Prekrasnyi

L’idiota è un romanzo di Fëdor Michailovič Dostoevskij. Considerato uno dei massimi capolavori della letteratura russa, vuole rappresentare “un uomo positivamente buono”, un Cristo del XIX secolo.

La stesura fu contemporanea all’esilio dello scrittore, dovuto ai debiti: ebbe inizio a Ginevra nel settembre del 1867, proseguì a Vevey (sul lago di Ginevra), a Milano, e terminò nel gennaio del 1869 a Firenze. Una targa al numero 18 di Piazza de’ Pitti ricorda la permanenza dell’autore nel palazzo per quasi un anno. L’opera nel frattempo uscì a puntate dal 1868 sulla rivista Russkij vestnik (il Messaggero Russo), mentre fu presentata in forma unica l’anno successivo.

In una lettera[1] del 1867 indirizzata allo scrittore Apollon Nikolaevič Majkov, Dostoevskij descrisse il nucleo poetico del romanzo a cui stava lavorando:

« “Da tempo mi tormentava un’idea, ma avevo paura di farne un romanzo, perché è un’idea troppo difficile e non ci sono preparato, anche se è estremamente seducente e la amo. Quest’idea è raffigurare un uomo assolutamente buono. Niente, secondo me, può essere più difficile di questo, al giorno d’oggi soprattutto”. »

È importante sottolineare come l’aggettivo buono usato nella lettera fosse nell’originale russo prekrasnyi, che indica lo splendore della bellezza.

L’opera ha avuto diversi adattamenti teatrali, cinematografici e televisivi.

Nel corso del romanzo è più volte citato e discusso dai personaggi, il quadro di Hans Holbein il Giovane, Cristo nella tomba.
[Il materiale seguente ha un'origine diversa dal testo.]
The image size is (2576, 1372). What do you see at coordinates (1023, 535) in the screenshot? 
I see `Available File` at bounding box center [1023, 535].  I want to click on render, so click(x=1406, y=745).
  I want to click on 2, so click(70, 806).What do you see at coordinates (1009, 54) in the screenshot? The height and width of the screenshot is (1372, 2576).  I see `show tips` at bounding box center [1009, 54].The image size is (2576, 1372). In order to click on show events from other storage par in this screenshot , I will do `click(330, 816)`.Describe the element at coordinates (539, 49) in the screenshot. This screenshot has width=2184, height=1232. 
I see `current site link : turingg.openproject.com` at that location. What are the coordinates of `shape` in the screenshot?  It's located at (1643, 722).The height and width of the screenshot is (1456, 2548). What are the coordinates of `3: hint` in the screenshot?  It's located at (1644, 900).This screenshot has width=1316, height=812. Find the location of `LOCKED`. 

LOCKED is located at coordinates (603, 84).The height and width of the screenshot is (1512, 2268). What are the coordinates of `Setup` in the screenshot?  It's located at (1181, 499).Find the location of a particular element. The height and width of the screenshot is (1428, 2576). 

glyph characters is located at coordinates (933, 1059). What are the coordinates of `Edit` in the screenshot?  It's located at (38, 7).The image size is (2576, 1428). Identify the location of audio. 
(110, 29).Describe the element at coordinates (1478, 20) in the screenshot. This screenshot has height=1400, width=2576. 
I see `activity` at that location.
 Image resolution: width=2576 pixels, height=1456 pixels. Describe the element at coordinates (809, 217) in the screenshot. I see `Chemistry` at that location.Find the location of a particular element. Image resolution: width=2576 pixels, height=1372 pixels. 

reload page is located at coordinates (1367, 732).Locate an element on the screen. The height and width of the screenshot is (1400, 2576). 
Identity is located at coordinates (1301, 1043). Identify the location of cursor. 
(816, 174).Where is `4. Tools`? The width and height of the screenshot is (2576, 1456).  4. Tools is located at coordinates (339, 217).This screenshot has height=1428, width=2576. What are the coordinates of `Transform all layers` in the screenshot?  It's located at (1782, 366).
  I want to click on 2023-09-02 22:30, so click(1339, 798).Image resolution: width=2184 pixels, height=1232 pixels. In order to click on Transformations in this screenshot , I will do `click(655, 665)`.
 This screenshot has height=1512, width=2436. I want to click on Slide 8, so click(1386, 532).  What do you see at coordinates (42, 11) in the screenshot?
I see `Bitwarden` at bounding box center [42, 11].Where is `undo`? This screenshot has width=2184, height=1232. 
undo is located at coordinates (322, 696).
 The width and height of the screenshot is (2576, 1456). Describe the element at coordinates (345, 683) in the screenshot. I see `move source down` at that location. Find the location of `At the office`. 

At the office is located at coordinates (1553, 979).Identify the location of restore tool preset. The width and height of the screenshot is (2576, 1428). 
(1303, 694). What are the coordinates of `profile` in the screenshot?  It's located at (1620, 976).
Dostoevskij aveva visto il dipinto nel 1867 a Basilea e ne era rimasto fortemente impressionato. “Più di uno guardando questo quadro può perdere la fede” disse.

In effetti il nocciolo del problema è proprio questo: il Cristo nel sepolcro sembra non poter risorgere, e questo ovviamente scardinerebbe le fondamenta stesse della fede cristiana. Analizziamo i vari punti critici.

Il formato innanzitutto: siamo di fronte ad un quadro lungo e stretto, 2 metri di lunghezza per 30 centimetri di altezza. In pratica il loculo dove è deposto Gesù è opprimente e il corpo sembra quasi che vi sia stato incastrato. Il realismo della rappresentazione è molto crudo, ma questo rientra nello standard dei pittori tedeschi, basti pensare a certe crocifissioni in cui il corpo di Gesù è letteralmente martoriato – tradizione ripresa poi da Mel Gibson nel film “La Passione di Cristo”.

Qui però c’è anche un altro problema: non sono tanto i segni del martirio ad essere visibili, ma il fatto che siamo di fronte ad un cadavere in una fase iniziale di decomposizione, cosa che ovviamente fa a pugni con la risurrezione di Cristo al terzo giorno dalla morte in croce. Se guardiamo le mani e i piedi hanno un colorito grigio-violaceo, la mano destra è rattrappita e quasi scheletrica, il volto è scavato, la bocca semiaperta, gli occhi infossati e il naso affilato e scurito.

Alla fine il dubbio sulla presenza o l’assenza di Quel corpo nella tomba quella mattina di Pasqua rimane la cerniera intorno a cui si muove ogni nostra esistenza.